# Ordering some hens..? Is that possible?



## jennifer (May 14, 2013)

I would like to order some rare breed pullets or hens. 12 weeks or older. Less than 8months. Is this possible?


----------



## Apyl (Jun 20, 2012)

Yes it is possible but very expensive if you buy from a hatchery. They'r called started pullets. I suggest you check out Craigslist for hens.


----------



## kaufranc (Oct 3, 2012)

Check out McMurray. The started selling older chicks. You can order some breeds at 4 weeks old. No heat lamp needed.


----------



## jennifer (May 14, 2013)

Great thanks!!!! Hopefully I will have a broody by spring


----------



## MaransGuy (Jul 15, 2013)

I know a lot of small hobby farms that sell them that age. Where are you located?


----------



## jennifer (May 14, 2013)

Friendsville tn


----------



## MaransGuy (Jul 15, 2013)

I know one that is in Dalton, GA that sells them. It is a little expensive, but in my opinion it's worth it. They do ship, but it may be cheaper to pick them up. Let me know if it's to far for you to drive.


----------



## MaransGuy (Jul 15, 2013)

They are 5-7 weeks old. I know they are not as old as you wanted but in my opinion it's worth the wait to own such fine chickens. They are the best farm I have ever bought from and they are very good people. Let me know if you are interested or not. Thanks!


----------



## chicken_coop99 (Jun 19, 2013)

MaransGuy said:


> They are 5-7 weeks old. I know they are not as old as you wanted but in my opinion it's worth the wait to own such fine chickens. They are the best farm I have ever bought from and they are very good people. Let me know if you are interested or not. Thanks!

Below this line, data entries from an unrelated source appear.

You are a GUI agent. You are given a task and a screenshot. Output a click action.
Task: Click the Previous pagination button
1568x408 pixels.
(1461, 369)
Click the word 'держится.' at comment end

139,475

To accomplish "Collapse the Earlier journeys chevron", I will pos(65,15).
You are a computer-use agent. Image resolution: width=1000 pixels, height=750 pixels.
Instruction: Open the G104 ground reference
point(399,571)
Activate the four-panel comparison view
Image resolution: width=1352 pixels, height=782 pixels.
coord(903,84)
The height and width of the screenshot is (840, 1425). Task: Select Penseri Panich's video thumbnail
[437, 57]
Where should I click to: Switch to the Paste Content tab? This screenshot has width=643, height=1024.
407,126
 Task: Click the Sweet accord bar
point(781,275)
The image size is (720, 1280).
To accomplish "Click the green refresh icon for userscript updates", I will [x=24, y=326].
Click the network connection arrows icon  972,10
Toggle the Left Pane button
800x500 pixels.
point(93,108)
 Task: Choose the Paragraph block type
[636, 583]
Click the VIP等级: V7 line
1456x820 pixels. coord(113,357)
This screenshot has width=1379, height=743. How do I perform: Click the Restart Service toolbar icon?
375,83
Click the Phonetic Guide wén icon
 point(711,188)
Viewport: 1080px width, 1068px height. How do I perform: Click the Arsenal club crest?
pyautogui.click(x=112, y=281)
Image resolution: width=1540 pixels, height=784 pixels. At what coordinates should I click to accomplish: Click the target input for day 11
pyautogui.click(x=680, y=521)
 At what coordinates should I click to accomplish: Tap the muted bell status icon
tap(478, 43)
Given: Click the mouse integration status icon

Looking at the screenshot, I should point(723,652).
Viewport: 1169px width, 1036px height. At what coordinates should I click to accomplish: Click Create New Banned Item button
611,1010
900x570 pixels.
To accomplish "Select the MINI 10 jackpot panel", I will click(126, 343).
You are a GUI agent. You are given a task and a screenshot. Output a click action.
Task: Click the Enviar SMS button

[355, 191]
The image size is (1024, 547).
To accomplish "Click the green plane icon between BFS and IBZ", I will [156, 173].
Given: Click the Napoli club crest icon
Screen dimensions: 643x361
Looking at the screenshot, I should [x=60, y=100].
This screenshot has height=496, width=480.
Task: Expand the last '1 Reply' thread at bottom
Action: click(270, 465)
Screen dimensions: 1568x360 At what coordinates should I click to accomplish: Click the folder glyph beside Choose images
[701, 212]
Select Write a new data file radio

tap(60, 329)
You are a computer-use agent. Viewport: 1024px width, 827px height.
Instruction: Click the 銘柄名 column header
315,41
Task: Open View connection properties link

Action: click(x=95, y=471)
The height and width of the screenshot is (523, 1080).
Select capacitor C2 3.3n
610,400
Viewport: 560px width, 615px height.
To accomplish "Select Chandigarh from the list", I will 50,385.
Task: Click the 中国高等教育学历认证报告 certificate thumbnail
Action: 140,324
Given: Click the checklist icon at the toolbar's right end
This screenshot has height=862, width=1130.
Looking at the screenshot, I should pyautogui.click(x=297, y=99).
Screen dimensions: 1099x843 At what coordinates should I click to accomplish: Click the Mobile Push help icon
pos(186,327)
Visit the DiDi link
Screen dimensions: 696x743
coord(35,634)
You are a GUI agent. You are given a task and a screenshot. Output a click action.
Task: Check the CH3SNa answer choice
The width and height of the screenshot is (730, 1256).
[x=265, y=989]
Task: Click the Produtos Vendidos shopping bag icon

Does the farm have a website?


----------



## MaransGuy (Jul 15, 2013)

Yes, it's, "taylorhobbyfarms.us"


----------



## jennifer (May 14, 2013)

Cool! I'm gonna check it out!


----------



## MaransGuy (Jul 15, 2013)

Ok, glad to help.


----------



## jennifer (May 14, 2013)

They have some nice breeds on there!


----------



## MaransGuy (Jul 15, 2013)

I know! I love them. I got several breeds from them last year. (it was easter sat.) Let me know if you decide to get any.  Which breed do you like on the website so far?


----------



## jennifer (May 14, 2013)

I particularly like the barneveldors. I have never had those and the buff layced brahmas. Those are so pretty! I'm also interested in the americanas. There's look great and they have huge muffs. I want to order when they get their olive eggers in. I was going to try and breed my own in the spring but it would be easier to order with them!


----------



## jennifer (May 14, 2013)

I have 1 French black copper maran rooster and a French blue copper maran hen and an Americana roo and hen.. So I'm assuming I could somehow breed some olive eggers but I'm not sure...


----------



## MaransGuy (Jul 15, 2013)

You cross the Marans rooster over the Ameraucana hen and there chicks are olive eggers.  I like their Black Copper Marans, Ameraucana's, and Brahma's. I don't care to much for Barnevelders.


----------



## jennifer (May 14, 2013)

Really what the temperament??


----------



## MaransGuy (Jul 15, 2013)

None of the above have a bad temperament as far as I know. I have never raised the Barnevelders before though.


----------



## jmc0319 (Sep 16, 2012)

Jennifer - I just order my first started pullers from Murray McMurry and could not be happier. They were delivered overnight at 14 weeks of age. They are all very healthy and happy hens


----------



## jennifer (May 14, 2013)

Jmc.. Really that's great!! Perfect! Thankyou


----------



## jmc0319 (Sep 16, 2012)

jennifer said:


> Jmc.. Really that's great!! Perfect! Thankyou


Very welcome


----------



## MaransGuy (Jul 15, 2013)

The only thing I don't like about buying them from hatcheries is that their beaks are trimmed.


----------



## hennypenny68 (Apr 30, 2013)

Wow over night that's great I'll have to maybe try them when I do my next batch of girls thanks for the info


----------



## jmc0319 (Sep 16, 2012)

Maransguy- the beaks of my hens were not trimmed and I don't believe McMurry does that.


----------



## jennifer (May 14, 2013)

Oh good! I wouldn't order them if they were. I won't be ordering til the fall or even early spring but I will call and confirm that first. Thanks guys!


----------



## arinarin (Jul 28, 2013)

Try efowl they have great service. This is where I order my chicken most of the time.


----------



## jennifer (May 14, 2013)

Ok I will check that out!


----------